Selected extract:

+ + + + + + +

FIG. 1 is a side, cross-sectional view of an applicator comb structure in accordance with an embodiment of the present invention.

FIG. 2 is a front view of the applicator comb structure in FIG. 1.

FIG. 3 is a perspective view of the applicator comb structure in FIGS. 1 and 2.

FIG. 4A is a back view of part one of an applicator comb structure in accordance with the present invention.

FIG. 4B is a side view of the first part of the applicator comb structure in FIG. 4A.

FIG. 4C is a perspective view of the first part of the applicator comb structure in FIGS. 4A and 4B.

FIG. 5A is a back view of a second part of an applicator comb structure in accordance with the present invention.

FIG. 5B is a side view of the second part of the applicator comb structure in FIG. 5A.

FIG. 5C is a perspective view of the second part of the applicator comb structure in FIGS. 5A and 5B.

DETAILED DESCRIPTION OF THE INVENTION

The present invention is related to an air oxidation hair dye application system and a method for coloring hair using this system. The present inventive system and method mitigate the existing problems associated with premature oxidation of the air oxidation hair dye that occurs when this dye comes into contact with air.

+ + + + + + +

Goal of the exercise: Copy everything in the patent excerpt from "FIG. 3 is a" down to "in FIG. 5A.", changing "back view" to "rear view" each time it shows up. None of the data is needed.

+ + + + + + +

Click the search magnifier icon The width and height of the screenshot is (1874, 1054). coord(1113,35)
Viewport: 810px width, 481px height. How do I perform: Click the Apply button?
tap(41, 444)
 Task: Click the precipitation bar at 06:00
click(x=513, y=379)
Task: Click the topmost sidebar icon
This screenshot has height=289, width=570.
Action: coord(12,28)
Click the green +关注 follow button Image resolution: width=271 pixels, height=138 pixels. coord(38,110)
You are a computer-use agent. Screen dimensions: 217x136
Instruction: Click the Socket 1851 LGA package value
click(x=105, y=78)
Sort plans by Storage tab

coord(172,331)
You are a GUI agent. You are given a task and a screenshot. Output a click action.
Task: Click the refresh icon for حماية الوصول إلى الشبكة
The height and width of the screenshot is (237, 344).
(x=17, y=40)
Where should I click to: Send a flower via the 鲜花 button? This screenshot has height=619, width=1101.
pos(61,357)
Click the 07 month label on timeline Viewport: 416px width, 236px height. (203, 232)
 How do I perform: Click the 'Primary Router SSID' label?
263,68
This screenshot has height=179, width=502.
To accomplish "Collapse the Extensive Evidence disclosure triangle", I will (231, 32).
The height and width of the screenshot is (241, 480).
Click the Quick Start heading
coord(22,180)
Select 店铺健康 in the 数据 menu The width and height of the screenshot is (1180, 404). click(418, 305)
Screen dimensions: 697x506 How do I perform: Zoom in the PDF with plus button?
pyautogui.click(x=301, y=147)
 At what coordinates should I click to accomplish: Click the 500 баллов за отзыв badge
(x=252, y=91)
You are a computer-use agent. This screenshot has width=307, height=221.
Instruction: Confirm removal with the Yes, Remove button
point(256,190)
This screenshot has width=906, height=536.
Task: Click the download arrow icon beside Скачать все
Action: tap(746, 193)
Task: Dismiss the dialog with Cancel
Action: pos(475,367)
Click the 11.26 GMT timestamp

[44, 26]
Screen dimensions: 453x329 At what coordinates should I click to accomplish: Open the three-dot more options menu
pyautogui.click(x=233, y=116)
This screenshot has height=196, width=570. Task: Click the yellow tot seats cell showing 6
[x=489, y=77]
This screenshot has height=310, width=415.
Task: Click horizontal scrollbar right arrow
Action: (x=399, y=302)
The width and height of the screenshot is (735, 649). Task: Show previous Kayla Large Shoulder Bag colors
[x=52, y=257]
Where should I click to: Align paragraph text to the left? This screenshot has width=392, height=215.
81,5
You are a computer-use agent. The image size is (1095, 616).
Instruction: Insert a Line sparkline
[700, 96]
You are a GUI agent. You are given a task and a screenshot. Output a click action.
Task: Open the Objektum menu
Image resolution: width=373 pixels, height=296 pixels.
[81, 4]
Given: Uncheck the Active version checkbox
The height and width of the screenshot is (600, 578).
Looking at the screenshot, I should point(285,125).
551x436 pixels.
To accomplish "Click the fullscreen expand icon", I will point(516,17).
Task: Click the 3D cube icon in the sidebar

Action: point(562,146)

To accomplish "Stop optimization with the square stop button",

+ + + + + + +

The output:
FIG. 3 is a perspective view of the applicator comb structure in FIGS. 1 and 2.

FIG. 4A is a rear view of part one of an applicator comb structure in accordance with the present invention.

FIG. 4B is a side view of the first part of the applicator comb structure in FIG. 4A.

FIG. 4C is a perspective view of the first part of the applicator comb structure in FIGS. 4A and 4B.

FIG. 5A is a rear view of a second part of an applicator comb structure in accordance with the present invention.

FIG. 5B is a side view of the second part of the applicator comb structure in FIG. 5A.